Despite Fakhr al-Dawla's power, it was Sharaf al-Dawla who posed the largest threat to Samsam al-Dawla. He recovered Buyid Oman, which had earlier seceded to Samsam al-Dawla. In 983, the Turkic soldiers of Iraq betrayed Samsam al-Dawla, and defected to Sharaf. However, his relative from his mother's side, Ziyar ibn Shahrakawayh, managed to make most of them change their mind and stay loyal to Samsam al-Dawla.

In 985, a Dailamite chief, Saffar ibn Quddawiyah, revolted against the authority of Samsam and joined with Shirdil. Saffar led a force against Samsam to Baghdad. Samsam sent a stronger force in response, and consequently Saffar was defeated. In early 986 Samsam captured Basra and Khuzestan, forcing the two brothers to flee to Fakhr al-Dawla's territory. During the same period, another Dailamite named Asfar ibn Kurdawayh rebelled against Samsam al-Dawla, and changed his allegiance to Sharaf al-Dawla.

However, Asfar quickly changed his mind, and declared allegiance to the latter's other brother Abu Nasr Firuz Kharshadh, who was shortly given the honorific epithet of "Baha' al-Dawla." However, Samsam al-Dawla, with the aid of Fuladh ibn Manadhar, suppressed the rebellion, imprisoned Baha al-Dawla, and executed his supporters, including Bahram ibn Ardashir al-Majusi.

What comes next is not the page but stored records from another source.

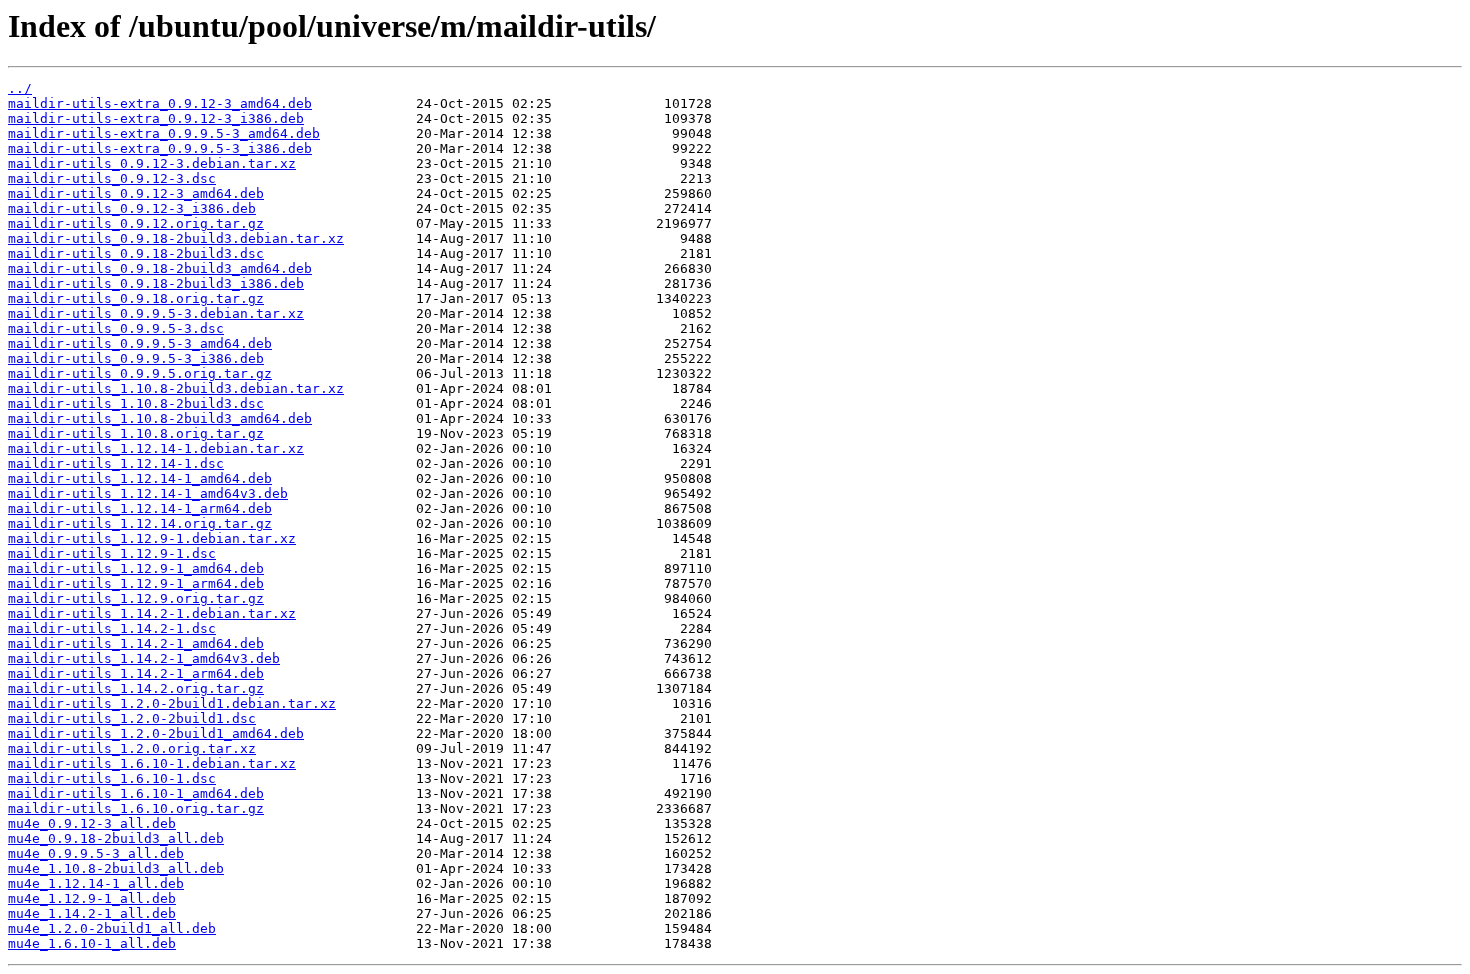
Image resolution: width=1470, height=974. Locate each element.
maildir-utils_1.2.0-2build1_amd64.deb (156, 733)
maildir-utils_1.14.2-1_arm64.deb (136, 673)
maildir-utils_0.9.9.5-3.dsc (116, 328)
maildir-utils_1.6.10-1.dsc (112, 778)
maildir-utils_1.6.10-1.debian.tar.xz (152, 763)
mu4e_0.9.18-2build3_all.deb (116, 838)
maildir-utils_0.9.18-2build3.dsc (136, 253)
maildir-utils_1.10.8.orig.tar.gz (136, 433)
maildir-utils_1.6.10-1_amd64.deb (136, 793)
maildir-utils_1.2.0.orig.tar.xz (132, 748)
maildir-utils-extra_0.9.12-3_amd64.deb (160, 103)
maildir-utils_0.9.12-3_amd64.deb (136, 193)
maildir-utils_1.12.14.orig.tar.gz (140, 523)
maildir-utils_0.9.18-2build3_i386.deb (156, 283)
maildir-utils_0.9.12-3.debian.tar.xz (152, 163)
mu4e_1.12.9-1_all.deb (92, 898)
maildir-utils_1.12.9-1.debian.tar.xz (152, 538)
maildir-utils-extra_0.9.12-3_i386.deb (156, 118)
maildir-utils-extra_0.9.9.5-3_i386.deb (160, 148)
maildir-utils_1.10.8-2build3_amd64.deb (160, 418)
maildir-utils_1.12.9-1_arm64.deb (136, 583)
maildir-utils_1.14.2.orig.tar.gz (136, 688)
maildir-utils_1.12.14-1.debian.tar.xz (156, 448)
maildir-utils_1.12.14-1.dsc (116, 463)
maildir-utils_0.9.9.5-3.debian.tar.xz (156, 313)
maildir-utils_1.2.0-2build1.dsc (132, 718)
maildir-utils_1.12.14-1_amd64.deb (140, 478)
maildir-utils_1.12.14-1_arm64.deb (140, 508)
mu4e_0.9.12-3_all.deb (92, 823)
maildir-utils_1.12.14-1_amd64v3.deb (148, 493)
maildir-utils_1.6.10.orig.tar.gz (136, 808)
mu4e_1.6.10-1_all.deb (92, 943)
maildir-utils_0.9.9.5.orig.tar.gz (140, 373)
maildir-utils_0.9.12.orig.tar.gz (136, 223)
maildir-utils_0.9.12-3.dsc (112, 178)
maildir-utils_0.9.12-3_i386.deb (132, 208)
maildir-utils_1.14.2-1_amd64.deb (136, 643)
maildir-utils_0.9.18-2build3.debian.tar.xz (176, 238)
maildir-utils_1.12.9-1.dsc (112, 553)
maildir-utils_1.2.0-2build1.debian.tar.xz (172, 703)
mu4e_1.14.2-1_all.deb (92, 913)
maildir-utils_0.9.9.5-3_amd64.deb (140, 343)
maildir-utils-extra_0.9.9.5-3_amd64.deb (164, 133)
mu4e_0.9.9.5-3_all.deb (96, 853)
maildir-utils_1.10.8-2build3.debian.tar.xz (176, 388)
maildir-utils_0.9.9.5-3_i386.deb (136, 358)
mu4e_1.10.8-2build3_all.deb (116, 868)
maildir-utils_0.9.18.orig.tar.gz (136, 298)
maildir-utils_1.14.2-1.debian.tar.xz (152, 613)
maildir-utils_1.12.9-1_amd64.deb (136, 568)
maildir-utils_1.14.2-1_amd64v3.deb (144, 658)
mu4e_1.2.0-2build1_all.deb (112, 928)
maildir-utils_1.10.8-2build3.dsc (136, 403)
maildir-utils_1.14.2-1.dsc (112, 628)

Samsam al-Dawla then made peace with Sharaf al-Dawla, and agreed to release Baha' al-Dawla.

However, Sharaf betrayed Samsam, and quickly marched against him. Sharaf occupied Ahwaz, then sent his forces to Wasit which fell to him in 986 AD. From there Samsam marched to Baghdad. Before any confrontation could take place, there was a revolt in the army of Samsam. He was therefore defeated and forced to surrender. Thereupon Baghdad fell to Sharaf and Samsam was put in prison.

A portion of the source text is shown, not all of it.